Dicen que es bueno darse un regalo de cumpleaños, sea lo que sea, consentirse con algo que consideremos especial o importante tiene un gran valor. Mi regalo fue el concierto de Goran Bregovic, músico serbio, que puesto en mis términos lleva la música y espíritu gitano alrededor del mundo.

También es sabido que los gitanos han sido discriminados desde hace años, Víctor Hugo nos lo deja bastante claro con el Jorobado de Notre-Dame; fueron perseguidos junto con los judíos por Hitler y actualmente son rudamente juzgados en diversas sociedades por su origen. La riqueza de su cultura y su vida nómada hace de ellos un grupo extraño de personas.

Goran ha hecho el soundtrack de algunas películas de Emir Kusturica, que en mis palabras: lleva lo exótico de Europa del este de manera que todos los occidentales podamos entender mejor ese mundo. No solo me encanta el trabajo de ambos artistas por las obras per se, encuentro su trabajo necesario para recordarnos que a pesar de que cada cultura sea diferente todos compartimos ciertos ideales. Ninguno ha intentado defender a los gipsies, tampoco intentan dar un sermón a quien no esté de acuerdo con su modo de vida, simplemente nos dan acceso a su universo. “Simplemente” lo digo como si no fuera nada, pero lo más sencillo llega a ser lo más complejo de conseguir.

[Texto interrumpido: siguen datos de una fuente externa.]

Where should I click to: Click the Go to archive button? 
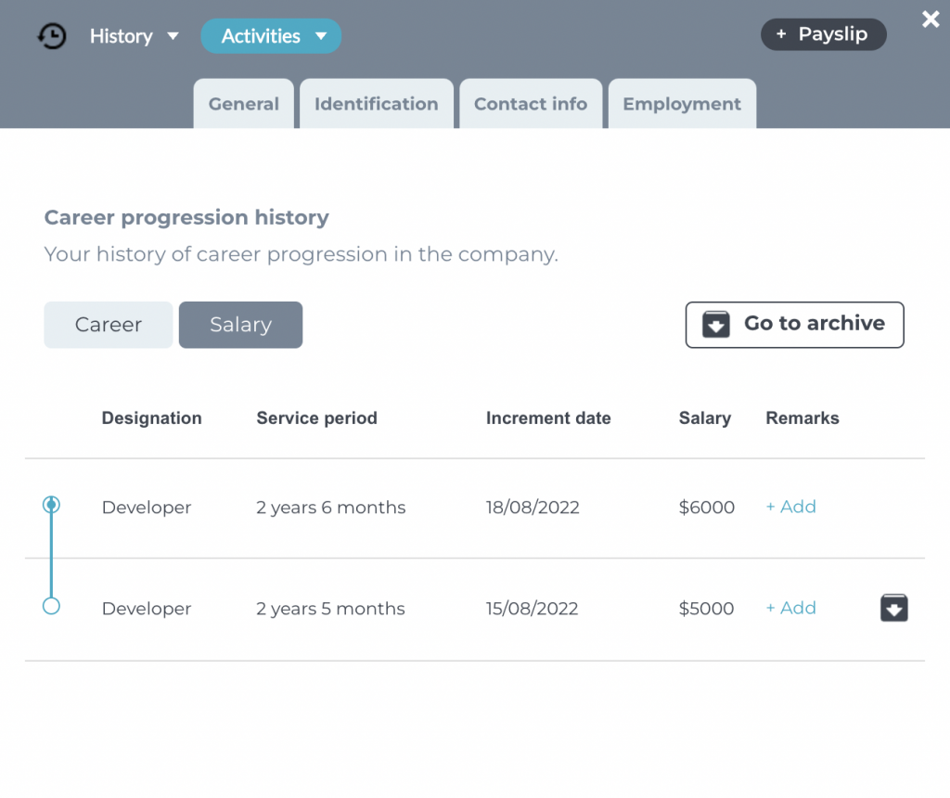pyautogui.click(x=794, y=325)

Pero Goran no solo hace eso, no, este hombre tiene el maravilloso poder de transportar a su audiencia en el tiempo y en el espacio. Con él no hay aquí ni ahora. Viajamos a los Balcanes pero al mismo tiempo no estamos en ningún lugar. Sí, la música es un lenguaje universal. Escucharlo es realmente una fiesta perpetua que se lleva en la sangre.

Así que el 18 de octubre en el Plaza Condesa fui a ver a este gran músico junto con su orquesta para bodas y funerales. La vida humana en tan solo unos cuantos instrumentos y unas pocas voces. Todo lo que un hombre tiene para celebrar y lamentar estaba contenido en sus melodías. El principio de la vida y su fin, todo me parecía hermoso y aún no empezaba el espectáculo.

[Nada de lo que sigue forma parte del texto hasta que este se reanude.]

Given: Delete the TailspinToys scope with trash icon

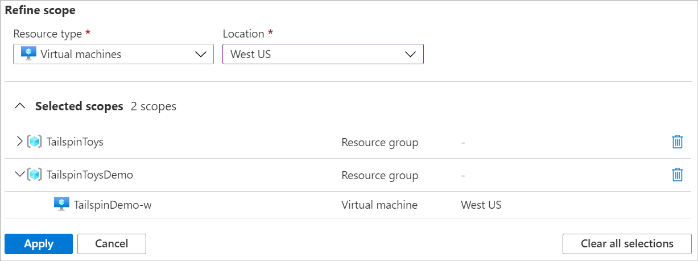Looking at the screenshot, I should 677,142.
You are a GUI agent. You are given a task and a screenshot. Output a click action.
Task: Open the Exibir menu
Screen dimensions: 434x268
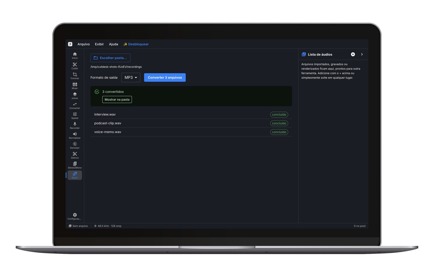99,44
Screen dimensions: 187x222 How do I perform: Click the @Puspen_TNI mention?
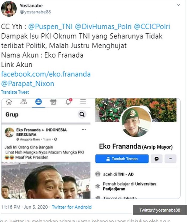pyautogui.click(x=50, y=27)
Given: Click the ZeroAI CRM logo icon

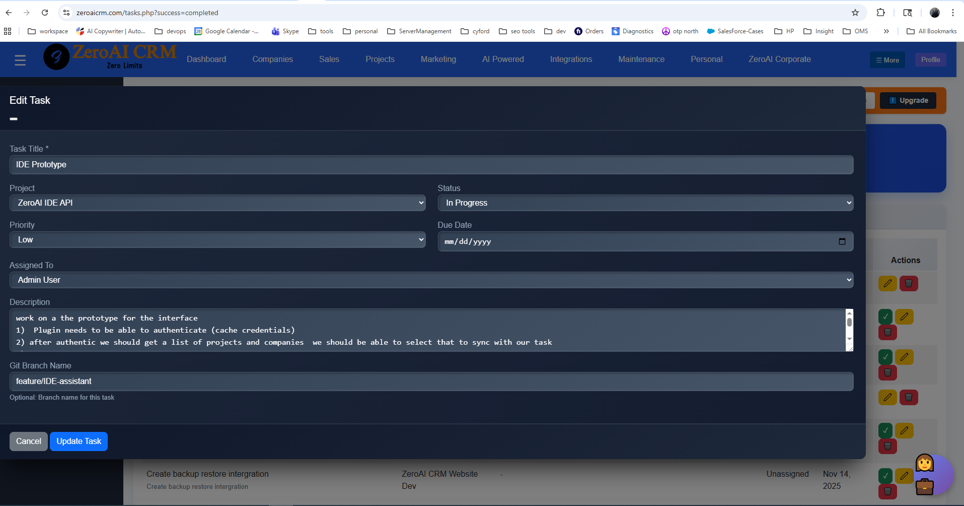Looking at the screenshot, I should (56, 57).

Y sonó el corno francés (nombre extremadamente largo y que no hace justicia a lo que escuché). Los pies de la audiencia temblaban con emoción, pronto podríamos empezar a bailar como si estuviéramos en nuestra propia boda o funeral, es decir, sin parar.

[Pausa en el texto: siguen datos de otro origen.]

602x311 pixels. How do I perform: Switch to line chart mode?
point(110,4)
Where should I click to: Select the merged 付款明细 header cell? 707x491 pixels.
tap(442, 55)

No estoy segura de que la gente a mi alrededor hablara serbio o romaní, pero eso no nos impidió cantar a todo pulmón lo que creíamos entender. Brincamos y movimos las caderas sin parar, de vez en cuando movíamos los brazos y hasta una niña de apenas un año veía el todo con gran atención. El concierto se grabó en mi piel. Cada canción que esperaba escuchar en vivo fue reproducida ahí, por personas de carne y hueso, y sobre todo por el señor de traje blanco y zapatos azules con brillos: Goran.

Fueron dos horas de fiesta balcánica, la energía se agotaba canción tras canción, hasta que opté por sentarme y ver con ojos llorosos todo lo que rodeaba. Cuando muera, todos en la ceremonia deberán bailar hasta que sus pies digan “no más”. Y cuando me case, también, solo para irlos acostumbrando. Y mientras centenas de jóvenes bebían cervezas o tragos coquetos en los bares circundantes, en el Plaza Condesa le dimos la vuelta al mundo y regresamos un poco más gitanos de cuando llegamos.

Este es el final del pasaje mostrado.